Given the stipulations in the Plea Agreement, the court sentenced Defendant on August 20, 2007 as an armed career criminal to 132 months imprisonment.
Defendant did not appeal the corresponding August 27, 2007 Judgment, and it became final on September 10, 2007 for purposes of 28 U.S.C. § 2255(f)(1) when the appeal period expired.

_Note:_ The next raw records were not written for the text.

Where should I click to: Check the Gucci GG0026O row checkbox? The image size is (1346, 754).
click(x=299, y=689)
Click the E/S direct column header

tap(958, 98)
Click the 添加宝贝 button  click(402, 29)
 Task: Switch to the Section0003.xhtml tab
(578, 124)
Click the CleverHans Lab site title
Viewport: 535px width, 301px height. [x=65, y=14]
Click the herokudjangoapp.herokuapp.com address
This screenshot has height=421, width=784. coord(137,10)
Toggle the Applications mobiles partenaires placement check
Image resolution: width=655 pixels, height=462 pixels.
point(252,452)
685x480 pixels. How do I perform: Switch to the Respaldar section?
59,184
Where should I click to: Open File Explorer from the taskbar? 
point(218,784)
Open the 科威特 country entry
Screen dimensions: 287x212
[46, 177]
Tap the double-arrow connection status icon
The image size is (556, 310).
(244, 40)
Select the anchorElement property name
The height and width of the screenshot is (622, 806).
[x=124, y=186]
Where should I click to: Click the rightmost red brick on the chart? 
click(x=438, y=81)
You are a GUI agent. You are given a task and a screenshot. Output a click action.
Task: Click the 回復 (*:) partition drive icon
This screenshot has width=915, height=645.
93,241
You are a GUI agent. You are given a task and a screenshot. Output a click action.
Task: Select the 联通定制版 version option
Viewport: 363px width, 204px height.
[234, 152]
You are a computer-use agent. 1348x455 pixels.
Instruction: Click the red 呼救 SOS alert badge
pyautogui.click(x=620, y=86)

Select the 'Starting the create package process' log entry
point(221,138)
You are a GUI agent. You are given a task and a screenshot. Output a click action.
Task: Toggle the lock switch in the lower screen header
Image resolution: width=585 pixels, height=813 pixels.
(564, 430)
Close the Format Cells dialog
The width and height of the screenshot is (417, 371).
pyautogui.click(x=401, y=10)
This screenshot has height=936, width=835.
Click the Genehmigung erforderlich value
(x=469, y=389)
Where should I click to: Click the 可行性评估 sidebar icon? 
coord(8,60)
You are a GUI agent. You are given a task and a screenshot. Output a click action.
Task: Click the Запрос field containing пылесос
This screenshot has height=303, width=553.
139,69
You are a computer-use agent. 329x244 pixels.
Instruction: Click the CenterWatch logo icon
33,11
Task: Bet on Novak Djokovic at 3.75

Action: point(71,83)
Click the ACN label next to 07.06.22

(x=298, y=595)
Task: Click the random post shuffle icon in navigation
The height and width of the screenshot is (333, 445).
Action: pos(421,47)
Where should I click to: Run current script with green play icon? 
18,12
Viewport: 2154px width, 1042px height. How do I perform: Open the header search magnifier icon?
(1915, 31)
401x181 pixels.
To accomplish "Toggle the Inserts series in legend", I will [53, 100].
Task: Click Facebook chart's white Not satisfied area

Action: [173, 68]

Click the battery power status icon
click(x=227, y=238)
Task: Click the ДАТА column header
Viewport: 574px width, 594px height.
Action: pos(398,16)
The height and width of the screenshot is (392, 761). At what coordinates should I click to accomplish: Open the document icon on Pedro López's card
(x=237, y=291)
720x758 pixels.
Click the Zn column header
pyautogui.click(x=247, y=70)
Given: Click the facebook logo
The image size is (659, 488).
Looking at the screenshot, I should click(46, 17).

At the time of Defendant's sentencing in August 2007, burglary convictions under Hawaii Revised Statutes ("HRS") § 708-810 could have been deemed § 924(e)(2) "violent felonies" under either (or both) the enumerated offense clause or the residual clause when applying the categorical/modified categorical approach derived from Taylor v. United States, 495 U.S. 575 (1990), and Shepard v. United States, 544 U.S. 13 (2005). See, e.g., United States v. Grisel, 488 F.3d 844, 851-52 & n.8 (9th Cir. 2007) (en banc) (remanding for application of modified categorical approach after determining that Oregon burglary statute was not a categorical generic burglary, and noting that the residual clause might otherwise apply).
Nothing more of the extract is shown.